Extend the opinion piece below on Washington's supplemental budget and the rainy day fund, picking up after its last paragraph.

> _Supplied text_:
-- -- --

Budget needs hard choices, not rainy day fund
Published 1:30 am Tuesday, March 3, 2026
Washington lawmakers received a bit of a reprieve last week. But as they negotiate the supplemental operating budget for the current biennium, they must focus on tax relief for citizens and spending cuts, not raiding state reserves and increasing spending.
Democrats, who have strong majorities in the House and Senate as well as control of the governor’s office, released their budget proposals on Sunday. Now the hard work begins to reconcile those plans and devise a budget that is acceptable to Gov. Bob Ferguson.
The state revenue forecast released last week provides some good news. Projected tax revenue is expected to bring in $75.3 billion during the current two-year budget cycle — an increase of $827 million compared with the November forecast.
“We are still in a challenging period as costs to maintain current state service levels are increasing, as are caseloads for essential programs families rely on,” K.D. Chapman-See, director of the Office of Financial Management, said.
Following that projection, Democratic leaders in both chambers released their proposals for adjusting the two-year, $77.8 billion state budget that was passed in 2025. The Senate plan calls for $79.3 billion in spending; the House proposal would cost $79.2 billion. To help pay for the increase, each proposal taps into the state’s rainy day fund.
Indeed, a projected budget shortfall qualifies as a rainy day; there is a reason the funds officially are known as the Budget Stabilization Account. But lawmakers must be cautious about withdrawing from the account.
As state Treasurer Mike Pellicciotti said in January regarding the budget shortfall: “My concern is that there are two tools available to the Legislature to address that. Either more taxes, or more cuts, those are the two options; that they don’t take door No. 3 — which is raid reserves, raid pensions in a way that is not sustainable for the long-term health of the state.”

-- -- --

> _Collected data_:

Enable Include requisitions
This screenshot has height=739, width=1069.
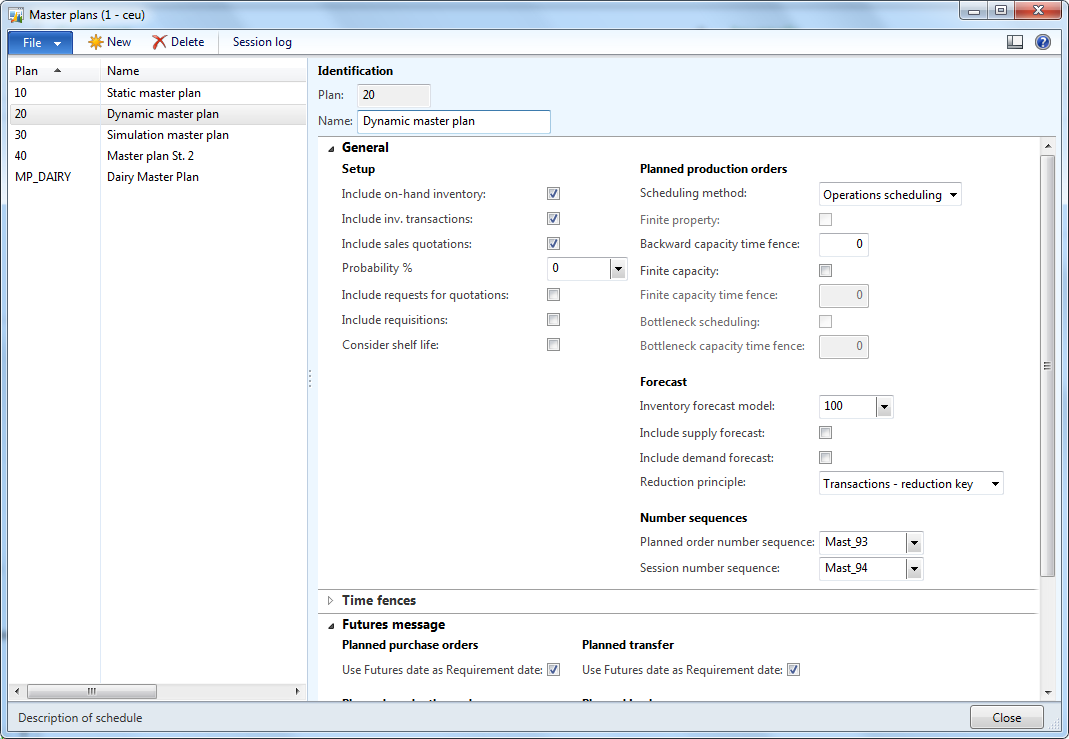tap(553, 319)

-- -- --

> _Output of the task_:
The Senate budget would transfer $750 million from the account, which currently is projected to have approximately $2 billion at the end of the 2025-27 biennium; the House would withdraw $880 million. The risk of reducing the fund for a rainy day is that the state could would be unprepared for a downpour, such as a pandemic that shuts down economic activity.
Rep. Travis Couture, R-Allyn, ranking member of the House Appropriations Committee, criticized the proposals: “They drained the rainy day fund, launched an unconstitutional income tax, and raided a pension system — all to avoid making hard decisions.”
The Legislature is considering a “millionaires tax” that would not take effect until after this budget cycle. And the House has approved the transfer of money from a state pension plan for first responders, which they say is overfunded.
Democrats will have a difficult time convincing taxpayers that their approach is fiscally responsible. Since 2015, after adjusting for population growth and inflation, state spending has increased 30 percent; surely some targeted cuts can be found in a $77.8 billion budget — even if programs provide value for many residents.
Sen. June Robinson, D-Everett, chair of the Senate Ways and Means Committee, said, “You add rising caseloads for things that we have promised Washingtonians like Washington College Grant, Working Connections Child Care, Medicaid — all of those are seeing increased costs.”
That can make it difficult to balance the budget. But leadership requires making hard decisions for the long-term health of the state; Democrats are falling short with their budget proposals.